Abstract
Purpose :
Medical datasets are imbalanced in general, which negatively affects the performance of deep learning models. In glaucoma studies, glaucoma suspect (GS) data are often excluded for its ambiguity of the disease status. Our purpose is to test the effect of including GS data on the performance of a deep learning model to diagnose glaucoma solely based on 3D optical coherence tomography (OCT) image data.
Methods :
A total of 16,794 OCT volumes (Cirrus, Zeiss, CA) were obtained from our clinical longitudinal glaucoma database, which had 683 healthy (H), 7,793 glaucoma (G), and 8,318 GS volumes. A 3D convolutional neural network (CNN) architecture was trained in two ways. The first CNN was trained only with healthy and glaucoma images (H+G model) by constructing balanced mini-batches during training to handle learning on an imbalanced dataset.
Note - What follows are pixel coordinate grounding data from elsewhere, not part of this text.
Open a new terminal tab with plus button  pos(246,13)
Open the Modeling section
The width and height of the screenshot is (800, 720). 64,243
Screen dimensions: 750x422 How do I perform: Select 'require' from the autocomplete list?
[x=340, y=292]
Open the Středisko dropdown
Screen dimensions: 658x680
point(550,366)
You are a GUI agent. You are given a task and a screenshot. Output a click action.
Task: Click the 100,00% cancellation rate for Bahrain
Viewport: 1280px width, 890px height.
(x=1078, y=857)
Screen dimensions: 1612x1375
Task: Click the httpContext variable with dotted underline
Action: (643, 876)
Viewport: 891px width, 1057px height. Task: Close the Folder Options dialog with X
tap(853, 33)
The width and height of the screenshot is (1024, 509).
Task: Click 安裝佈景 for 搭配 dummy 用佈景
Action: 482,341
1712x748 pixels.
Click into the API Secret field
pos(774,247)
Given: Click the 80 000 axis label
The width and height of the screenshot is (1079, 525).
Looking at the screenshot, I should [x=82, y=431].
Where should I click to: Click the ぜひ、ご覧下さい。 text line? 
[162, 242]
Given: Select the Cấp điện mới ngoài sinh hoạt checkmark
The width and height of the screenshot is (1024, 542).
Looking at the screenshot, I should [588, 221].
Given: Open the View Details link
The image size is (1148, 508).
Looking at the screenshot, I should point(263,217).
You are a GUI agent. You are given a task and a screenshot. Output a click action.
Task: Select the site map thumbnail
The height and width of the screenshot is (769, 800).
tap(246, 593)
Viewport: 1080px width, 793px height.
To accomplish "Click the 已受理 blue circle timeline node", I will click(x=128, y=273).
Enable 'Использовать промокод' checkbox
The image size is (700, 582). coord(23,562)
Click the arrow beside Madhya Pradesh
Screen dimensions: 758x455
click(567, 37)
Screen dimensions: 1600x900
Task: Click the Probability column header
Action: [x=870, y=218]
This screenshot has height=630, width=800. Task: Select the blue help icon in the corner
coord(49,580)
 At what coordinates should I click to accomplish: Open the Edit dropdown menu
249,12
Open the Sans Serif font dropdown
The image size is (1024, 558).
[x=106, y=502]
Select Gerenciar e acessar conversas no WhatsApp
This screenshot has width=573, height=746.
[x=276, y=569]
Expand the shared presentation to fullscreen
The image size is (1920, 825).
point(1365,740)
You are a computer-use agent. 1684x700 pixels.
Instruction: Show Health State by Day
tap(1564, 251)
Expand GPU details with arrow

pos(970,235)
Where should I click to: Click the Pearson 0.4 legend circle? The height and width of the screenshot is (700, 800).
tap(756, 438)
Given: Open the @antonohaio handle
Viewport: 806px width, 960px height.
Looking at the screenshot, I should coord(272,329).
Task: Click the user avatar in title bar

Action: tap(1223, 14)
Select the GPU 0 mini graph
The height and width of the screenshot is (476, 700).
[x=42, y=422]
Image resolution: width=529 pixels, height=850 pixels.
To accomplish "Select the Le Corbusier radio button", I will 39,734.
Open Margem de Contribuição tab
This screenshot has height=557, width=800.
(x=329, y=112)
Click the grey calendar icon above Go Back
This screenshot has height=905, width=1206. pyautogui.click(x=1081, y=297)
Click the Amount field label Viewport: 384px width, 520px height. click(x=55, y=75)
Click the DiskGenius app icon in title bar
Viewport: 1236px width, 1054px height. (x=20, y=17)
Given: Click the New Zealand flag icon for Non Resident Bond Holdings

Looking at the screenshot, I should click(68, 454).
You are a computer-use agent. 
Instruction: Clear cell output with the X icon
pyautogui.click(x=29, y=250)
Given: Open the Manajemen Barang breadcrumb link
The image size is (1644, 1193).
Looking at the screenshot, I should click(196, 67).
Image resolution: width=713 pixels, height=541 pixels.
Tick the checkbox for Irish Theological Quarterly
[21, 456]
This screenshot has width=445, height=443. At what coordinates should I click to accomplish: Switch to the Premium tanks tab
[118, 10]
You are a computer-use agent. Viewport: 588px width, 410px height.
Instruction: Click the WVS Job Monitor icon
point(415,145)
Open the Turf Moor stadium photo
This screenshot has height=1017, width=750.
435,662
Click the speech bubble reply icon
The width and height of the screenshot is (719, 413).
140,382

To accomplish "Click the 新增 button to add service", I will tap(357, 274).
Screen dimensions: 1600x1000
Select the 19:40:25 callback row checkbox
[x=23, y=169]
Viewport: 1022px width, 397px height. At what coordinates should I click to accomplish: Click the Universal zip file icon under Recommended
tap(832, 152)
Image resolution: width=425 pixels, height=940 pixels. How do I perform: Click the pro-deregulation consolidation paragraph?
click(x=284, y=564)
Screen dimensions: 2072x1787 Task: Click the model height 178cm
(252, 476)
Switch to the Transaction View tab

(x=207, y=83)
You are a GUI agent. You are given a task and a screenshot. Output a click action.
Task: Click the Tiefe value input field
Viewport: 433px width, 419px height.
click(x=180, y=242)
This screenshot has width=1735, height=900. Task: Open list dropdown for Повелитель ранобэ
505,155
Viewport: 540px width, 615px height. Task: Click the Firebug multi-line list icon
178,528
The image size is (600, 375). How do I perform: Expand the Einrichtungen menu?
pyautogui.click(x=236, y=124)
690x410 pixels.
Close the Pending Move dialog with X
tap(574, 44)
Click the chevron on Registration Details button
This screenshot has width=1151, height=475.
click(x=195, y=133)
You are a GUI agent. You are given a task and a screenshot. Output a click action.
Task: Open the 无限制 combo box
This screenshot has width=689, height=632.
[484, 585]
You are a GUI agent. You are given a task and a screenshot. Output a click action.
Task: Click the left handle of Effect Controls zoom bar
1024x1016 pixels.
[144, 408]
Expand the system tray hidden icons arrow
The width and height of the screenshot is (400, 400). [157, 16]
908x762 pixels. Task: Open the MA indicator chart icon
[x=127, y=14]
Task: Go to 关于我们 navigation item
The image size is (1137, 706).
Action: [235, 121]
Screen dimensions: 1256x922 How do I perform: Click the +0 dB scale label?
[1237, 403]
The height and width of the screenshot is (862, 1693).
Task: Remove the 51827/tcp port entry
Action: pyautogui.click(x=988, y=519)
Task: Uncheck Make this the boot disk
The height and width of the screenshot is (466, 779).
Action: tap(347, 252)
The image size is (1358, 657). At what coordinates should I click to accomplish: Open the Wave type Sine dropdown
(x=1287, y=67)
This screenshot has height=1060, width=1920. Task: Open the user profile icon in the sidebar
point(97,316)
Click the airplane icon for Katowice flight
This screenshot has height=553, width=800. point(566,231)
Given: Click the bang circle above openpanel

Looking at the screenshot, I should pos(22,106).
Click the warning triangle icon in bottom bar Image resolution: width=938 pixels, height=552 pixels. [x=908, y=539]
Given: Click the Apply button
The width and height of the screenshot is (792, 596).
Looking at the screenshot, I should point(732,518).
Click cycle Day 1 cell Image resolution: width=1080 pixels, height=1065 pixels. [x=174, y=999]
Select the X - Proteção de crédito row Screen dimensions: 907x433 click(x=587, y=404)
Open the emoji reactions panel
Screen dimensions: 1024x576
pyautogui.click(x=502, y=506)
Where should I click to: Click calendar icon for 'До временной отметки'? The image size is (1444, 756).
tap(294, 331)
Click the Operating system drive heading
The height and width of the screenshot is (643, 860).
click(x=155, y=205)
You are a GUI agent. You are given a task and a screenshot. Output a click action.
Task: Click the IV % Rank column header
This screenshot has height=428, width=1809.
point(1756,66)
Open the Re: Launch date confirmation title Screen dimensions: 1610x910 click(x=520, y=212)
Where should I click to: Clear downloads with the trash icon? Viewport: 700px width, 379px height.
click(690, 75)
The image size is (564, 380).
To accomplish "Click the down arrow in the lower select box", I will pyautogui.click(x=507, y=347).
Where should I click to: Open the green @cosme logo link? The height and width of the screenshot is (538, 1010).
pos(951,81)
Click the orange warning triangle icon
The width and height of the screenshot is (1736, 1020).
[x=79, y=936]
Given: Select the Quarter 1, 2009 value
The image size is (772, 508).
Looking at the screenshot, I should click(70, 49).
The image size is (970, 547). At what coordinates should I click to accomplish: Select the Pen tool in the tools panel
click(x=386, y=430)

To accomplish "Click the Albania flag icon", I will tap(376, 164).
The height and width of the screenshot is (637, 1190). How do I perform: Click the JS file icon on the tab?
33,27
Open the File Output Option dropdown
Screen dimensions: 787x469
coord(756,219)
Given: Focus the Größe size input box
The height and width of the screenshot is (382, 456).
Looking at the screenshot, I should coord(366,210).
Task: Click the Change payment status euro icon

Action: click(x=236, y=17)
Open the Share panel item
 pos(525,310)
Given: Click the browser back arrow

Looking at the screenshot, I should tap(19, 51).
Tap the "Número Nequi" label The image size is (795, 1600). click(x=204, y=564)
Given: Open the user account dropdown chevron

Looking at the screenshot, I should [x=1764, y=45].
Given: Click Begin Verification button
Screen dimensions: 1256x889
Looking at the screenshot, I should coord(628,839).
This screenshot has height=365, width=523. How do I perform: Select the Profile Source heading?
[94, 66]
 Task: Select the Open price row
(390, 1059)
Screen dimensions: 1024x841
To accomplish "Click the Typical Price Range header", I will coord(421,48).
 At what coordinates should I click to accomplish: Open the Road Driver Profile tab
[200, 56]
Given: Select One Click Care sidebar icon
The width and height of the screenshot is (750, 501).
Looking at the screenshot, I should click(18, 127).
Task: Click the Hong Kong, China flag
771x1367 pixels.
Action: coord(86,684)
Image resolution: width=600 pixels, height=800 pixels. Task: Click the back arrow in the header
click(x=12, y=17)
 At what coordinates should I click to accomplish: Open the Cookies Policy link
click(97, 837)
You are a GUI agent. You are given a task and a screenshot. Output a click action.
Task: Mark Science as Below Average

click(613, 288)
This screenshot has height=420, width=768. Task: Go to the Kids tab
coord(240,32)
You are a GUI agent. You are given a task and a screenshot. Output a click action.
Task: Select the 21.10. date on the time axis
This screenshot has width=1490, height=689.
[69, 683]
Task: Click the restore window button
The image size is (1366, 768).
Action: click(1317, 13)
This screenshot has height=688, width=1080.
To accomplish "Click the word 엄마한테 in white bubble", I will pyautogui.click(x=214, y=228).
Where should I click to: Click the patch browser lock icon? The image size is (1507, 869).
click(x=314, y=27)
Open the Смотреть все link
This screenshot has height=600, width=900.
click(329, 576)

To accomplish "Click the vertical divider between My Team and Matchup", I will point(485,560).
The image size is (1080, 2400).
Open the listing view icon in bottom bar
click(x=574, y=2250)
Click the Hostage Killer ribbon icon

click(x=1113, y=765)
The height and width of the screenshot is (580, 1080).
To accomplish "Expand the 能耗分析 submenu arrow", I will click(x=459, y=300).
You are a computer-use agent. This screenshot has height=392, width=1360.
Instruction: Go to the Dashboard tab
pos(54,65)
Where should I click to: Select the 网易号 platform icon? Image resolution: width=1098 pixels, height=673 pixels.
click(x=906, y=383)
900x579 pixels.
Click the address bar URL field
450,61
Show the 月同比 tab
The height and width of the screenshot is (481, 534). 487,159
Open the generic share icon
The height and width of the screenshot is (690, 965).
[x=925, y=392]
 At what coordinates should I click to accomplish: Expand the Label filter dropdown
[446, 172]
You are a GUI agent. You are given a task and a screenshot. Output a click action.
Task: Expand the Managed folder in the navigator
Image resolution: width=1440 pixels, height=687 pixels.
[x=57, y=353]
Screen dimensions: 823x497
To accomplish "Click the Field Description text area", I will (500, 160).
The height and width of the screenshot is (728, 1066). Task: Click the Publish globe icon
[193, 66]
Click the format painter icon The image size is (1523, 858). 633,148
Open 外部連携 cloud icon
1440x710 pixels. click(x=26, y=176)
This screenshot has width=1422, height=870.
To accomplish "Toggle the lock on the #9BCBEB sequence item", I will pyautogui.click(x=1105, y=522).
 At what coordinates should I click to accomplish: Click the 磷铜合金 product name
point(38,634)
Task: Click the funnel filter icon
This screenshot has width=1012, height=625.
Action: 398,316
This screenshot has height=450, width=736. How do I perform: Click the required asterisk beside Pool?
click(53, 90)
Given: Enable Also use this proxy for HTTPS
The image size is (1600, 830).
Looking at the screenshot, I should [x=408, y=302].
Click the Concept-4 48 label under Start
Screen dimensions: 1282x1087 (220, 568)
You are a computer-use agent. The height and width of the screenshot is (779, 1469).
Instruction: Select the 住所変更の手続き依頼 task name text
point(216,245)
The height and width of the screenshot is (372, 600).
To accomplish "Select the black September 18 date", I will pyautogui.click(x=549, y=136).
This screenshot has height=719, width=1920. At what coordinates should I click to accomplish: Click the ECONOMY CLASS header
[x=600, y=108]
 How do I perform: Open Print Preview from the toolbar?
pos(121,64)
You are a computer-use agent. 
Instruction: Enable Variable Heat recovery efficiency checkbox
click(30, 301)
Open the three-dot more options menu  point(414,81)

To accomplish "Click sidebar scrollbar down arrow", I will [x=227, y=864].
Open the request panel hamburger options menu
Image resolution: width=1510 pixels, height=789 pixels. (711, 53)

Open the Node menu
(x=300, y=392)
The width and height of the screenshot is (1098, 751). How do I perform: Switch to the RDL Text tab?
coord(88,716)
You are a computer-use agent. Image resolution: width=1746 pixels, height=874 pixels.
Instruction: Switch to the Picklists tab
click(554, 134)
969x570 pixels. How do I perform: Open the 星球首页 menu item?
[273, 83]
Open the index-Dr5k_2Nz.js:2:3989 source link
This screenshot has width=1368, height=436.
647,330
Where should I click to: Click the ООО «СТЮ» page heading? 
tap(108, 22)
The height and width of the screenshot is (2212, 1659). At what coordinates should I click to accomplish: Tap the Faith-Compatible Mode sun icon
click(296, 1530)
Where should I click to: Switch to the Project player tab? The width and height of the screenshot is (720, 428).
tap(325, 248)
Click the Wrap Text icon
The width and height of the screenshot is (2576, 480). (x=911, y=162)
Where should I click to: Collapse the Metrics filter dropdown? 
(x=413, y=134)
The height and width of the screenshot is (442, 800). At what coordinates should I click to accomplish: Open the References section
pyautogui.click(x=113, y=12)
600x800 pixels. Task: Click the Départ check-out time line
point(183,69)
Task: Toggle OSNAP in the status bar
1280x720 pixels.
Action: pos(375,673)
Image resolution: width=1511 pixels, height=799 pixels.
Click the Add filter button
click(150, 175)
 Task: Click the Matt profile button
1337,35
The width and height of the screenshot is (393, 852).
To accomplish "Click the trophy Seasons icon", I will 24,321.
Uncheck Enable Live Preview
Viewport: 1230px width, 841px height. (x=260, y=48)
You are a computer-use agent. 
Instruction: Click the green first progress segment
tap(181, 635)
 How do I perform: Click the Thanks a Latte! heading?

The second CNN was trained with all the data, including GS samples (H+G+GS model). A semi-supervised learning (SSL) method was employed to include GS samples in the training procedure. To this end, the H+G model was used for classifying GS samples. Then, the H+G+GS model was trained on the whole dataset. We decreased the contribution of labels from GS samples by a factor of 0.7 in computing the loss function to reflect the uncertainty about their labels. For both models, the dataset was divided into 80% training, 10% validation, and 10% testing. The experiments were repeated five times, and the Mann-Whitney U test was performed to statistically compare metric results.
Results :
The H+G+GS model achieved a mean accuracy of 95.24% [94.98, 95.50] (the range of values in the brackets are 95% confidence intervals), an F1-score of 97.42% [97.29, 97.55], and an AUC of 95.64% [95.27, 96.01], while the H+G model was 94.34% [94.08, 94.60], 96.94% [96.79, 97.09], and 94.38% [93.90, 94.86], respectively. The obtained results showed statistically significant improvements in all metrics. We argue that the gain was probably due to the similarity of GS samples to healthy and glaucomatous eyes (Figure), which is important for applying semi-supervised learning to imbalanced datasets.
Conclusions :
Often excluded GS samples successfully improved the deep learning based glaucoma classification performance. The SSL technique allows the use of GS data, which helps to mitigate learning issues on an inherently imbalanced clinical glaucoma dataset.
This abstract was presented at the 2023 ARVO Annual Meeting, held in New Orleans, LA, April 23-27, 2023.